富裕層、共働き世帯、高齢者世帯など、そのエリアの住人の特徴によってニーズは異なります。自店の商圏にはどのようなものに関心を得る世帯が多いのか、充分に調査をしながら再検討しましょう。
ターゲット設定を見直す
チラシの反響が得られない問題には、配布エリアの設定だけでなく、自店の商品・サービスそのもののターゲット設定が間違っているという可能性も考えられます。自店の商品・サービスについて、どのようなターゲット層にニーズが得られるのか、どのような人を想定すればよいのかを見直してみましょう。ターゲット設定は、より多くの人に対してアピールするのではなく、より具体的な人物像を想定してアピールするほうが、競合との競争により強い商品・サービスになることが見込めます。
掲載内容を考え直す
ポスティングの反響が得られない場合には、チラシそのものに問題があるかもしれません。より多くの情報を掲載しすぎて、何を訴求したいかわからない曖昧な内容になっていないかチェックしてみましょう。
また、コピーの言葉使いやチラシのデザイン性が、自社の商品・サービスのターゲット層にマッチしたものであるか、伝えたいことがひと目で伝わるような内容であるか、自社の問い合わせ先やアドレスがわかりやすいかなどを踏まえ、掲載内容を再点検しましょう。
チラシの内容を見直す際には「A/Bテスト」という方法を用いるのも有効です。
- チラシの反響が得られなかった理由について、仮説を立てる
- チラシのひとつの要素だけを異なる内容にして、2種類のチラシを作成する
- 2種類のチラシを、配布エリアと部数を変えずにポスティングしてみる
上記を実施してチラシの反響を見ることで、どちらのチラシが反響を得られるものかが明らかにできます。デザインや文字量、掲載する写真など、あらゆる方面で探ってみるとよいでしょう。

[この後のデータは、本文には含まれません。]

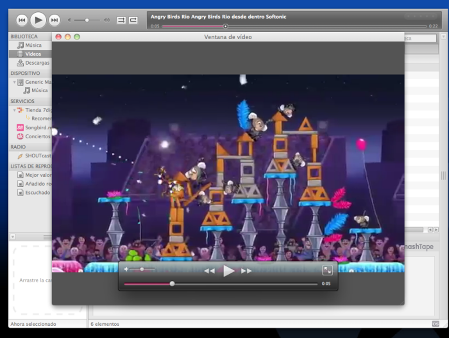Expand the display pane dropdown arrow

[13, 237]
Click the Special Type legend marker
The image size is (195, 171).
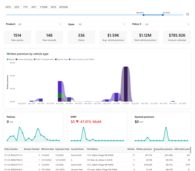[x=56, y=60]
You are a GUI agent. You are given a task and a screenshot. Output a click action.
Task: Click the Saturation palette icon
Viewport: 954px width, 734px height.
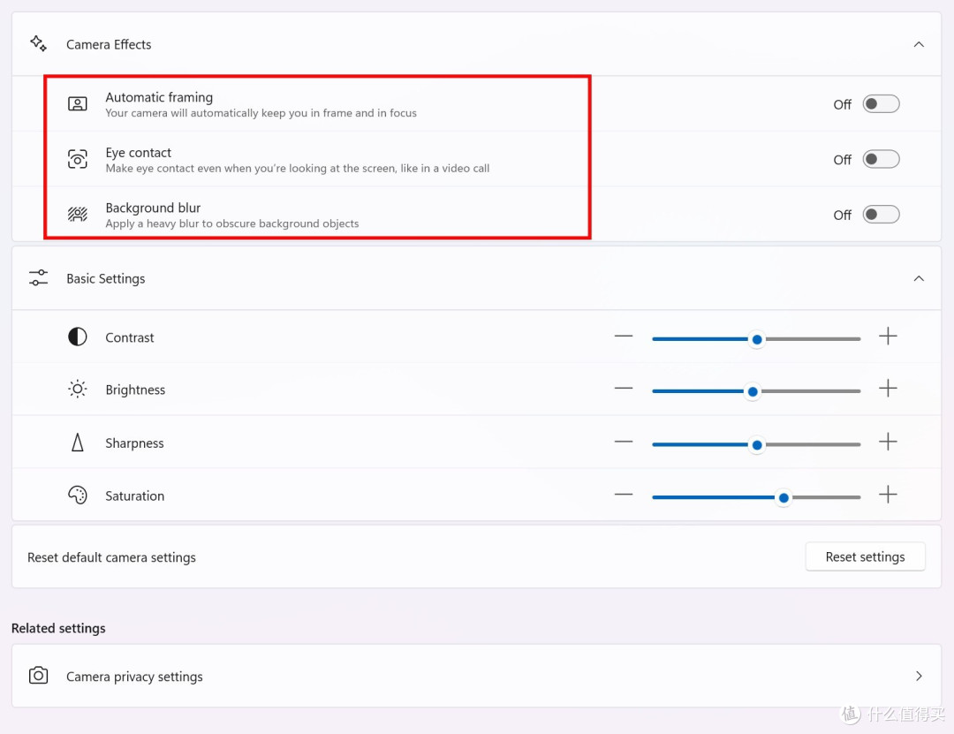(77, 496)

チラシのデザイン方法については、こちらの記事で詳しく解説しています。あわせてご覧ください。
まとめ
今回は、チラシのポスティングのメリットや、より高い反響を得るための具体的な方法について紹介しました。
ポスティングは、エリアを絞って配布することで自店の商圏のピンポイントに情報を届けることができ、コストを低く抑えることができるというメリットがあります。さらに、エリア設定やターゲット設定を適切にしたうえでクーポンや特典を掲載したチラシを配布することで、具体的な効果測定を行うこともできます。自店のWEBサイトもあわせて活用すれば、ユーザー情報の収集にも役立つでしょう。
効果が得られなかった場合には、ターゲット設定やエリア設定を見直し、さらにチラシ内容を複数用意してA/Bテストを行ってみるなどの対策をとることで問題を解消することも可能です。
自店の商品・サービスにあったチラシのポスティングで、より効果的な反響を目指してみてはいかがでしょうか。